• _YOUR TASK_
All that is wanted is the span of lines from the one with "Click the 'Track" to the last line of the data, copied exactly.

*** Opening MATERIAL SHOWN ***

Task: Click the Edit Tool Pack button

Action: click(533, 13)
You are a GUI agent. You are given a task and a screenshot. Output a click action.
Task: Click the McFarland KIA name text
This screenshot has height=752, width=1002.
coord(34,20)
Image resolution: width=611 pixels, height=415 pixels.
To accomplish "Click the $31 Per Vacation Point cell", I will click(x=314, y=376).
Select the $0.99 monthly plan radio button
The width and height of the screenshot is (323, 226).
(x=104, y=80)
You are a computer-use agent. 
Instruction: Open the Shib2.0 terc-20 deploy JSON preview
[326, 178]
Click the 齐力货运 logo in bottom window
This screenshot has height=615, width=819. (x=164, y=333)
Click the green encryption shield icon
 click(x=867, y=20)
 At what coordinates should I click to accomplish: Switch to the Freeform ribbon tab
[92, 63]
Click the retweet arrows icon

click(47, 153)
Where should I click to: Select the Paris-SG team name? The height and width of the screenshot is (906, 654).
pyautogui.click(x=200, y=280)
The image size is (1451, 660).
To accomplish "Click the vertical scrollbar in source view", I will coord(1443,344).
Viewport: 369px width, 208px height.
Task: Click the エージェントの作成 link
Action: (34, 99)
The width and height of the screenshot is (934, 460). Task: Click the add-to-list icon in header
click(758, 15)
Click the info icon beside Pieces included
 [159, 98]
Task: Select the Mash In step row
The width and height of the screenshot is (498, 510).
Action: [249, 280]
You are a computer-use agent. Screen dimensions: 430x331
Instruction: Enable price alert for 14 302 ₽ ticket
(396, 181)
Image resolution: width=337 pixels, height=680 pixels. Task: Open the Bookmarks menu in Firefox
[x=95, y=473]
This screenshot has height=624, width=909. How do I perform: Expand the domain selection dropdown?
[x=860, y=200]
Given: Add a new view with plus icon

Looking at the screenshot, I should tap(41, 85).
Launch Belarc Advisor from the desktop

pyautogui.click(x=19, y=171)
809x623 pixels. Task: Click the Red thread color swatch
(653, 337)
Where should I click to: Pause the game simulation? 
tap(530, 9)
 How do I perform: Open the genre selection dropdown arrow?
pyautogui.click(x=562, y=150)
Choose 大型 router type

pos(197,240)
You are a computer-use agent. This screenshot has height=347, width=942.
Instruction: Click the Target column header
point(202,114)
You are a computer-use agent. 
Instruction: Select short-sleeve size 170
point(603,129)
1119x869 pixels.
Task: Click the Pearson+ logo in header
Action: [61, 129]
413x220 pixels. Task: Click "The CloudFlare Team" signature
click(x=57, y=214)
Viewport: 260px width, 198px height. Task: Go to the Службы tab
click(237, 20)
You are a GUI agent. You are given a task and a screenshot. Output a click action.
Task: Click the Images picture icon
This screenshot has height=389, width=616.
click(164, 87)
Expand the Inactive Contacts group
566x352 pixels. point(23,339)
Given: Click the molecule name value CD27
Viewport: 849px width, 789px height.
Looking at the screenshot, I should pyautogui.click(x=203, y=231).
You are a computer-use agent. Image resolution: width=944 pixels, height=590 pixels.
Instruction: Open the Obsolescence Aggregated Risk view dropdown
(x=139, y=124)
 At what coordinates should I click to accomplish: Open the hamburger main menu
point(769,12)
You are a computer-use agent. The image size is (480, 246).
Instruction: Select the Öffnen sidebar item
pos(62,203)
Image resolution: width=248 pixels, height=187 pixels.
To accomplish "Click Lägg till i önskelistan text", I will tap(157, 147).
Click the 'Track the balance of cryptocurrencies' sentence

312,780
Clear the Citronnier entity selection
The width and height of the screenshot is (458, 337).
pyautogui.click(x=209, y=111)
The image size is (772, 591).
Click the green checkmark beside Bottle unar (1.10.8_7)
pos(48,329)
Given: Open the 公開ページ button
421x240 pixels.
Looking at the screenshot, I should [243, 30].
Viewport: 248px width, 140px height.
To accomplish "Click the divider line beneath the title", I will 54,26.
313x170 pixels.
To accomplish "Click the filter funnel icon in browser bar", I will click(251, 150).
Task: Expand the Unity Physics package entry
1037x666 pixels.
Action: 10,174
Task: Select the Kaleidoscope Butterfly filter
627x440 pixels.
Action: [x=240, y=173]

*** Closing MATERIAL SHOWN ***

• _SOLUTION FOR THIS EXERCISE_
Click the 'Track the balance of cryptocurrencies' sentence

312,780
Clear the Citronnier entity selection
The width and height of the screenshot is (458, 337).
pyautogui.click(x=209, y=111)
The image size is (772, 591).
Click the green checkmark beside Bottle unar (1.10.8_7)
pos(48,329)
Given: Open the 公開ページ button
421x240 pixels.
Looking at the screenshot, I should [243, 30].
Viewport: 248px width, 140px height.
To accomplish "Click the divider line beneath the title", I will 54,26.
313x170 pixels.
To accomplish "Click the filter funnel icon in browser bar", I will click(251, 150).
Task: Expand the Unity Physics package entry
1037x666 pixels.
Action: 10,174
Task: Select the Kaleidoscope Butterfly filter
627x440 pixels.
Action: [x=240, y=173]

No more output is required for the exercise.